Langar Hall of Golden Temple |
Night View of Golden Temple |
In Amritsar, India, the Sikh gather in a Golden Temple to serve an average of 100,000 meals every single day of the year in a kitchen that never closes. Not a single one of them will pay for the food they consume. Anyone can eat for free here, and many, many people do. On a weekday, about 80,000 come. On weekends, almost twice as many people visit. Each visitor gets a wholesome vegetarian meal, served by volunteers who embody India’s religious and ethnic mosaic.
The langar, or community kitchen, found in this temple is the largest free kitchen on the planet, serving literally tons of food from a sprawling complex of white marble and gold. With its crowds swelling to some 150,000 on holy days, this Sikh temple sees more daily traffic than the India’s most popular tourist attraction, the Taj Mahal.

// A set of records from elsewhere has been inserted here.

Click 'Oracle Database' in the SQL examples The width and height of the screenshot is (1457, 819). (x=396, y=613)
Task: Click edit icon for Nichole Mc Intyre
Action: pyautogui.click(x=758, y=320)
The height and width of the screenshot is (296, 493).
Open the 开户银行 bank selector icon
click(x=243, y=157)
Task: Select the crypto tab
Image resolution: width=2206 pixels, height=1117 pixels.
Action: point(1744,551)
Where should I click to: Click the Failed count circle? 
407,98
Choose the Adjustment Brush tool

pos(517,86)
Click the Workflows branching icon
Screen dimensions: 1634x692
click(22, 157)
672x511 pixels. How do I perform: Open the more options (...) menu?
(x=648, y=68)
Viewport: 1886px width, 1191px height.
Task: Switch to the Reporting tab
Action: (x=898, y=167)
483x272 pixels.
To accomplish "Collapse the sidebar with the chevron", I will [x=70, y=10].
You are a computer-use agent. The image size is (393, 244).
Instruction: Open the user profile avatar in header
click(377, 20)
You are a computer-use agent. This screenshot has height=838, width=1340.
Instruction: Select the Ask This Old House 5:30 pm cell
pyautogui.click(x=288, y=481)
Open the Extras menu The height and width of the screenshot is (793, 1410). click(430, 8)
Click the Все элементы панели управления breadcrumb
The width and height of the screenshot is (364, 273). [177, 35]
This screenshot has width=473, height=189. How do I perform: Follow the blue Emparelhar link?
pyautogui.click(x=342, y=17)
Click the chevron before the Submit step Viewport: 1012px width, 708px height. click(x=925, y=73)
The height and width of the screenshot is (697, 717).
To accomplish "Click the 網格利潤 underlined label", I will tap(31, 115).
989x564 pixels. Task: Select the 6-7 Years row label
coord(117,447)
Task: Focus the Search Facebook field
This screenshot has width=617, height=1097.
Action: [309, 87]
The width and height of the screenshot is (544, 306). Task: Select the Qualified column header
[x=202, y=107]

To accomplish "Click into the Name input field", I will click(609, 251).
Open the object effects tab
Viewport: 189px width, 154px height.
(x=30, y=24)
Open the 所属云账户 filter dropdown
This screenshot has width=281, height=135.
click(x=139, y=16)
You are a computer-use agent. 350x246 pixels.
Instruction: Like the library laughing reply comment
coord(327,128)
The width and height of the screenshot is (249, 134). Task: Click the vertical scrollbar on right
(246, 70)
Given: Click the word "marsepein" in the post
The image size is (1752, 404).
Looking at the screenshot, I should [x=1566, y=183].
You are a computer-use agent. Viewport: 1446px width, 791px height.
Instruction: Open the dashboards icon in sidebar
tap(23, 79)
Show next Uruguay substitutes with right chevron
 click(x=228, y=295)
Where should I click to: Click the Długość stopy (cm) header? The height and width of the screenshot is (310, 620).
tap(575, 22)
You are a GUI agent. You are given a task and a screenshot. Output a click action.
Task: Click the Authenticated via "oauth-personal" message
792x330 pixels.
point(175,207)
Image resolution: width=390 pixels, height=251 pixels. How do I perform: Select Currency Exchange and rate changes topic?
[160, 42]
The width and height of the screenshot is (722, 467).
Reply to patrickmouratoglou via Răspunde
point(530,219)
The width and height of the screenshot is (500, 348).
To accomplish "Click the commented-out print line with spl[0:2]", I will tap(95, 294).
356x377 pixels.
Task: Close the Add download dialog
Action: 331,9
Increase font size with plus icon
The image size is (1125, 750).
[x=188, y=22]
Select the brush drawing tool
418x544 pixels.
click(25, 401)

A meal of this scale is made possible by a cadre of volunteers and an astonishing amount of raw materials: 12,000 kilos of flour, 1,500 kilos of rice, 13,000 kilos of lentils, and up to 2,000 kilos of vegetables. While much of the work is done by hand, a mechanized oven and conveyor belt turn out 200,000 rotis on a daily basis. The langar, as it’s called, never closes—and even late at night, pilgrims will stop by for a meal.